CÁMARAS TERMOGRÁFICAS MEDIRÁN TEMPERATURA DE HUMANOS SIN CONTACTO FÍSICO

Uno de los síntomas de COVID-19 es la alta temperatura, por lo que en aeropuertos y sitios públicos algunas personas usan termómetros para tomar la temperatura de los ciudadanos, lo que implica el contacto físico y verbal, lo que pone en riesgo de contagio a las personas.

Ahora las empresas y espacios públicos están apostando por el uso de las cámaras termográficas, una tecnología que permite medir la temperatura a distancia sin contacto físico.

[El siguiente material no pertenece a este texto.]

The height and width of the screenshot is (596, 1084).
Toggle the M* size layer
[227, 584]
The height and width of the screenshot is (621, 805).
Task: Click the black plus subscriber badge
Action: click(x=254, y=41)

Hasta ahora, estos dispositivos se habían utilizado eminentemente para la prevención de incendios forestales o en entornos industriales, pero en la actualidad se está popularizando su uso para detectar a posibles contagiados de COVID-19.

Estas cámaras termográficas son capaces de medir la temperatura, valiéndose para ello de tecnologías como la Inteligencia Artificial (IA), con una precisión de hasta 0,3 grados centígrados.

La IA es capaz de delimitar el área de medición a los cuerpos humanos, excluyendo otras fuentes de calor que podrían constituir falsas alarmas, y proporcionando los datos en tiempo real.

El sistema es capaz de guardar imágenes de las personas analizadas (60 por minuto en el caso de las cámaras de mano, frente a las 12 de un termómetro convencional) y generar alertas cuando alguna de ellas sobrepasa el umbral de temperatura recomendado.

Estaciones, aeropuertos, hospitales, fábricas y oficinas ya se están interesando en adquirir este tipo de máquina que permiten una distancia de hasta 9 metros entre la cámara y el operador de la misma.